Another potential mechanism involves the fraternal birth order (FBO) effect (i.e., the number of older brothers a man has heightens his chance of being gay), which is hypothesized to be caused by a maternal immune response (e.g., Blanchard & Bogaert, 1996b; Blanchard & VanderLaan, 2015; Bogaert & Skorska, 2011). FBO has been associated with body size (e.g., Blanchard & Ellis, 2001; Bogaert, 2003), including height (Bogaert, 2003). Thus, some mothers may produce an immune response to a male-specific protein that affects both growth and sexual orientation development in later-born boys (e.g., Blanchard, 2004; Blanchard & Klassen, 1997; Blanchard & Bogaert, 1996b; Bogaert & Skorska, 2011).

An additional mechanism may be developmental instability, which can be defined as the degree of genetic or environmental stress that can be experienced by an organism during development (Lalumiere, Blanchard, & Zucker, 2000). A developmental instability explanation has been utilized to explain the finding of increased non-right-handedness in lesbian women and gay men compared to their heterosexual counterparts (Lalumiere et al., 2000). Also, there is some mixed support for the association of increased fluctuating asymmetry (i.e., deviations from perfect symmetry of bodily features) with same-sex sexual orientation (e.g., Lippa, 2003b; Martin, Puts, & Breedlove, 2008; Miller, Hoffman, & Mustanski, 2008; Mustanski, Bailey, & Kaspar, 2002; Schwartz, Kim, Kolundzija, Rieger, & Sanders, 2010), suggesting that developmental instability is linked somewhat to body size. Thus, it is possible that developmental instability may affect both body growth, including height, and sexual orientation in men.

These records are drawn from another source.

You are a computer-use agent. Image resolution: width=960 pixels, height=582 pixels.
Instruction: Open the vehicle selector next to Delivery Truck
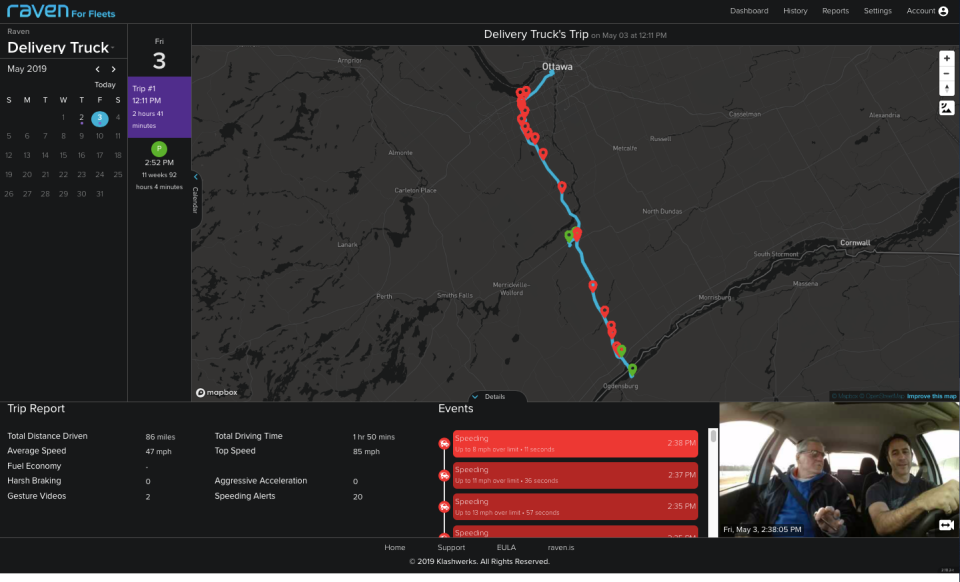[x=114, y=47]
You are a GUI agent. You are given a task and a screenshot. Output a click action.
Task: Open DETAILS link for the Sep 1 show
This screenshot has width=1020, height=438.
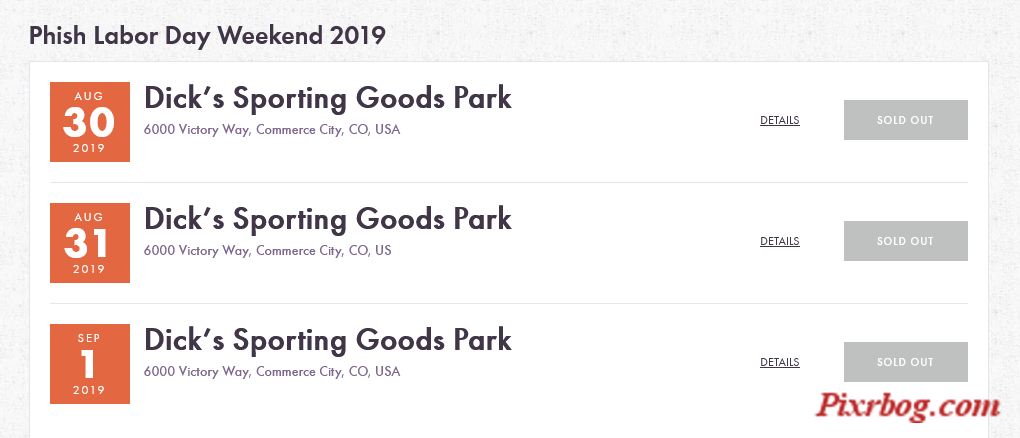pyautogui.click(x=779, y=363)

In sum, a number of prenatal factors may account for the height difference between gay and heterosexual men. Future research will be required to determine the exact mechanism, or combination of mechanisms, implicated in this association.

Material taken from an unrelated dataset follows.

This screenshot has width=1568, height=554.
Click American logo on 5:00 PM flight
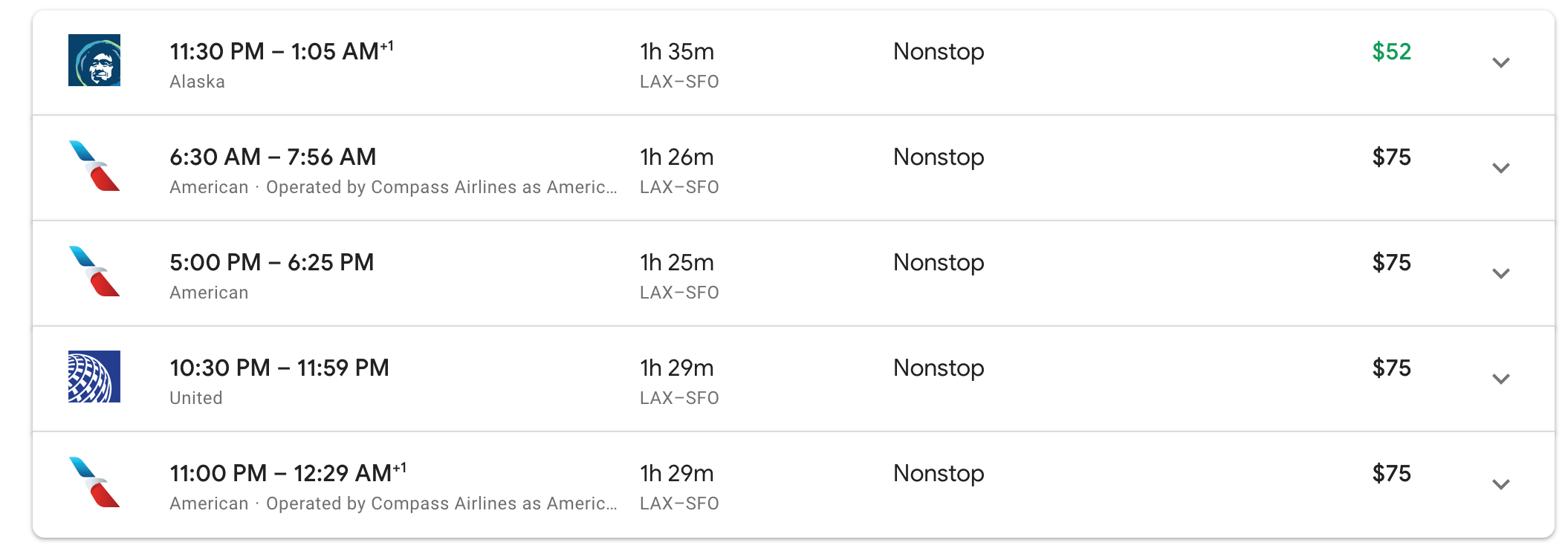coord(94,271)
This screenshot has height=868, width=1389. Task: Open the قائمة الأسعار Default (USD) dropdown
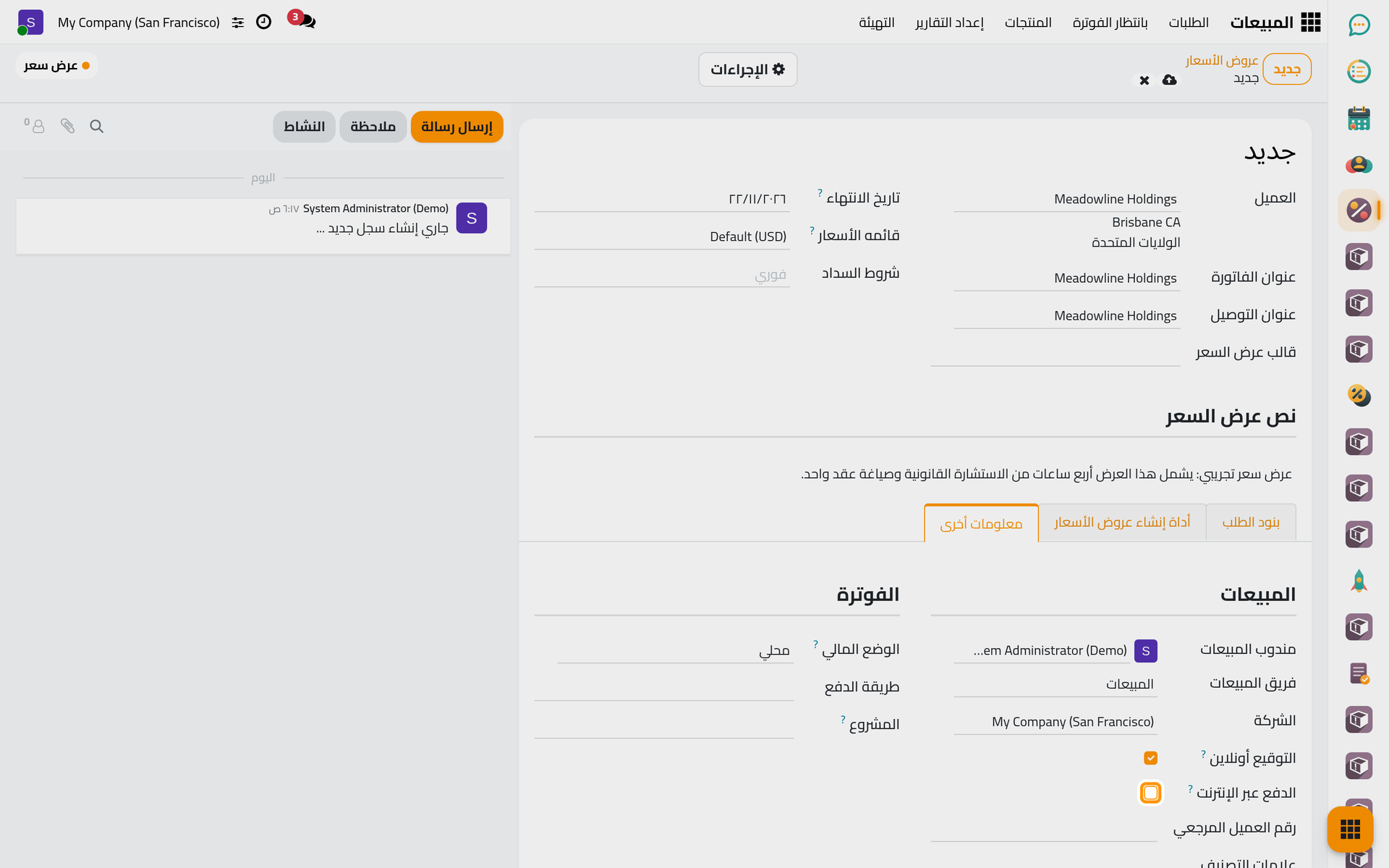tap(662, 237)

We found that there was no statistically significant height difference between lesbian women and heterosexual women. Although this finding was not what was predicted, it is convergent with other studies that have not found a significant difference in height between lesbian women and heterosexual women (Bogaert, 2010; Bogaert & Friesen, 2002; Bogaert & Liu, 2013; Martin & Nguyen, 2004; Singh et al., 1999; Skorska & Bogaert, 2016). It does not lend support to the height difference found in Bogaert (1998), in which lesbian women were found to be taller, on average, than heterosexual women (see also Martin & Nguyen [2004], who found that lesbian women had significantly longer long bones in the arms and legs than heterosexual women). As was indicated in Skorska and Bogaert (2016), the finding in Bogaert (1998) may be a Type I error, or the lack of other findings in women may be attributed to a lack of power, especially given that the means in, for example, Skorska and Bogaert were in the expected direction. Here it was also found that means were in the expected direction, although the sample size utilized was comparable to that in Bogaert (1998). Perhaps the effect is so small within women that a larger sample of lesbian women would be required to find it. Future research using larger samples of women might clarify whether studies that have not found the height effect within women are due to a power issue.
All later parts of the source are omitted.